As it turns out, the LEDs, which I found in my dads old parts in a bag labeled TLBO 5410, are apparently blinking LEDs. I found a datasheet for TLBR5410 LEDs which seem pretty much identical to what I have accidentally used.
Apparently these LEDs are made to operate directly from a 5V supply without an additional current limiting resistor (it is already built in) and are made to continuously blink at a frequency of 3Hz.
Because I thought I was using standard LEDs I added a series resistor causing them to behave weirdly due to low voltage. For comparison, this is how they are supposed to act: https://imgur.com/a/fXlcEDs
There are also LEDs with a built-in “candle flicker” effect. This teardown shows how it’s done with two dies integrate into the LED package: the LED and an ASIC. They also demo a circuit using a small flicker LED and an amplifier to control a much larger LED.
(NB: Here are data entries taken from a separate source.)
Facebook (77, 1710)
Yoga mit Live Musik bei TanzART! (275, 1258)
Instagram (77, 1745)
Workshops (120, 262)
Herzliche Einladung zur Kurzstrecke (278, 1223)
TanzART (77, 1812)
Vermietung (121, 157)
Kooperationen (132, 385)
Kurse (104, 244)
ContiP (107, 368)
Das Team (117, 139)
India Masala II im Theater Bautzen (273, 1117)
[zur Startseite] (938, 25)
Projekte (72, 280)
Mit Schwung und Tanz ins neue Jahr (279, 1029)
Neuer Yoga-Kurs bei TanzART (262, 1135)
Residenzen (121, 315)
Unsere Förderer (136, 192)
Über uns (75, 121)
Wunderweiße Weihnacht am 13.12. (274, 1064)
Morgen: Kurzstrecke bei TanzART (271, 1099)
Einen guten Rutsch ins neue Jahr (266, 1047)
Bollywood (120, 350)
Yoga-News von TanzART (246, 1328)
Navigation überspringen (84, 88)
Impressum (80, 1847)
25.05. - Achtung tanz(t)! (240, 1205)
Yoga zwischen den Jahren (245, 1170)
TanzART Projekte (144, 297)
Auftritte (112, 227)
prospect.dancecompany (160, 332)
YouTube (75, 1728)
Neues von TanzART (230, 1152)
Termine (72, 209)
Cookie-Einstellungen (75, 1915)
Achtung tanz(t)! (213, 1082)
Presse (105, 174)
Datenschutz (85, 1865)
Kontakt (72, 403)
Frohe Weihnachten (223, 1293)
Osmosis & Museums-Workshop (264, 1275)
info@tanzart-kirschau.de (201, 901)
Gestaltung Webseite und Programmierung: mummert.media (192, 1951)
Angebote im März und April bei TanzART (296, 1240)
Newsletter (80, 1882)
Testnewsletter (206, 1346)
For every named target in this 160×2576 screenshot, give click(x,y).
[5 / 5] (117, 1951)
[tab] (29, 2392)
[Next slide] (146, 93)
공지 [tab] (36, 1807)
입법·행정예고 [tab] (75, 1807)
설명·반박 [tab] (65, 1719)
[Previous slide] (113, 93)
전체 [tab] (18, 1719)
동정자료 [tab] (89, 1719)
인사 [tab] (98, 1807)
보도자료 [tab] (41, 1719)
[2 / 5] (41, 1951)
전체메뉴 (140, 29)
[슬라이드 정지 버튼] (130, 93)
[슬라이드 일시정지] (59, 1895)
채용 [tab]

Is it true, or just a myth, that some of those cheap plastic votive candlelights actually use the same IC/circuit as musical greeting cards in order to flicker (that is, they’re ‘playing’ some song to the LED instead of a speaker)? I forget where I heard that but thought it was a clever hack if true.
Lol, awesome. An “entertaining mistake”.
Though I’m sure at the time there was a little annoyance.
Neat, thanks for the post, a great reminder to verify stuff.